**EXERCISE TEXT:**

::::

130701_inform_ortus 3

Architecture Today - Inform

Form, space and order

Text: Duggan Morris Architects

Designed by Duggan Morris Architects, Ortus, home of Maudsley Learning, is a 1550 square metre pavilion containing educa­tional and event facilities, a cafe and exhibition spaces. Located within the Maudsley Hospital Campus in Camberwell, south London, the aim of the project is to raise knowledge and aware­ness of mental health and wellbeing. The area immediately surrounding the building contains some of the most important and best preserved streets of Georgian architecture in London.

In response to that context, the scheme is conceived as a freestanding pavilion, regular in both plan and volume. Its elevations are in­tended to refer to Georgian proportion, scale, hierarchy and materiality. A vertical grid of pre-cast concrete fins articulates the contrasting materials of brick and glass, while floor slabs are expressed in the same material.

Internally, the project comprises a series of flexible, divisible spaces positioned around a central multi-functional tiered atrium, navigated by a grand open staircase. The floor plates ‘stag­ger’ across the section in half-storeys, creating a strong visual links between floors and enhanc­ing the ethos of an immersive learning environ­ment. The central space is key to the energy performance of the building, introducing nat­ural light from a gla2ed roof into the heart of the plan. Automated gla2ed vents located throughout the envelope introduce cooling air as required at each level throughout day and night, feeding the central stack of the void.

::::

**ACTION ITEM A:**
Please decide whether each statement agrees with the Ortus article, answering yes or no and quoting the words that decide it: (i) Ortus stands within the Maudsley Hospital Campus in Camberwell; (ii) the pavilion is irregular in plan; (iii) the vertical grid on the elevations is made of steel fins.
**ACTION ITEM B:**
Reproduce the part of the Ortus article starting at "Text: Duggan Morris" and ending at "the same material.".

::::

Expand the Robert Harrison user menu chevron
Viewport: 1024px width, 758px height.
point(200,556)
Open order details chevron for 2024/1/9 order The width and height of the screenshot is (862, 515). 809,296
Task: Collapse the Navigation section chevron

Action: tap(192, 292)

::::

**ANSWER BOX A:**
(i) Yes: "Located within the Maudsley Hospital Campus in Camberwell, south London"
(ii) No: "regular in both plan and volume"
(iii) No: "A vertical grid of pre-cast concrete fins"

**ANSWER BOX B:**
Text: Duggan Morris Architects

Designed by Duggan Morris Architects, Ortus, home of Maudsley Learning, is a 1550 square metre pavilion containing educa­tional and event facilities, a cafe and exhibition spaces. Located within the Maudsley Hospital Campus in Camberwell, south London, the aim of the project is to raise knowledge and aware­ness of mental health and wellbeing. The area immediately surrounding the building contains some of the most important and best preserved streets of Georgian architecture in London.

In response to that context, the scheme is conceived as a freestanding pavilion, regular in both plan and volume. Its elevations are in­tended to refer to Georgian proportion, scale, hierarchy and materiality. A vertical grid of pre-cast concrete fins articulates the contrasting materials of brick and glass, while floor slabs are expressed in the same material.